------ Extracted information ------
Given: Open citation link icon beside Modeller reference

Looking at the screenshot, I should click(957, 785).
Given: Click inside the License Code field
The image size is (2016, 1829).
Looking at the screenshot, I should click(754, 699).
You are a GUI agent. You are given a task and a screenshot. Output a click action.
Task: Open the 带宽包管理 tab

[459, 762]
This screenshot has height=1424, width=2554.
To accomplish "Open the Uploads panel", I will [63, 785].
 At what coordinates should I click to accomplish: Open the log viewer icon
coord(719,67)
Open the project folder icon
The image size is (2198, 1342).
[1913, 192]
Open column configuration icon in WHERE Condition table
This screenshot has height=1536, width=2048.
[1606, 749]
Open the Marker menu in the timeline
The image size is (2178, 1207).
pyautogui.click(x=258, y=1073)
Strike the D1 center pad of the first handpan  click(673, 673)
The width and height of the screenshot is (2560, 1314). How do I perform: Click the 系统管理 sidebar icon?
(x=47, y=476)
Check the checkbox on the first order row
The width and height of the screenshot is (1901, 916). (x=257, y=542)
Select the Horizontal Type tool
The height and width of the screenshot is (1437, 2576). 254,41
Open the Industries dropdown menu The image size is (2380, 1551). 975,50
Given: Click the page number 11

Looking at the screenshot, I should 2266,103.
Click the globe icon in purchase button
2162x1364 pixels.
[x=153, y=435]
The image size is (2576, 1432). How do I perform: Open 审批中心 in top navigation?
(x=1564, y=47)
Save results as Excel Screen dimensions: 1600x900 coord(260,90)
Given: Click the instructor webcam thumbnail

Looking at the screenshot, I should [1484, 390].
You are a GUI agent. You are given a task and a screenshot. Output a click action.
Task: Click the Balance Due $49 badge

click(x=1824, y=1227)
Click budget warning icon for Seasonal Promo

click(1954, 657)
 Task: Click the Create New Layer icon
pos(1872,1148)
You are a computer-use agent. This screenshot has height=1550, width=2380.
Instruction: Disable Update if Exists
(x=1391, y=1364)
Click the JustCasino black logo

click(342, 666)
------
What needs to be done - The word "menu" appears in some lines of the listing. Give the number of those lines, and only that.

Problem solution - 2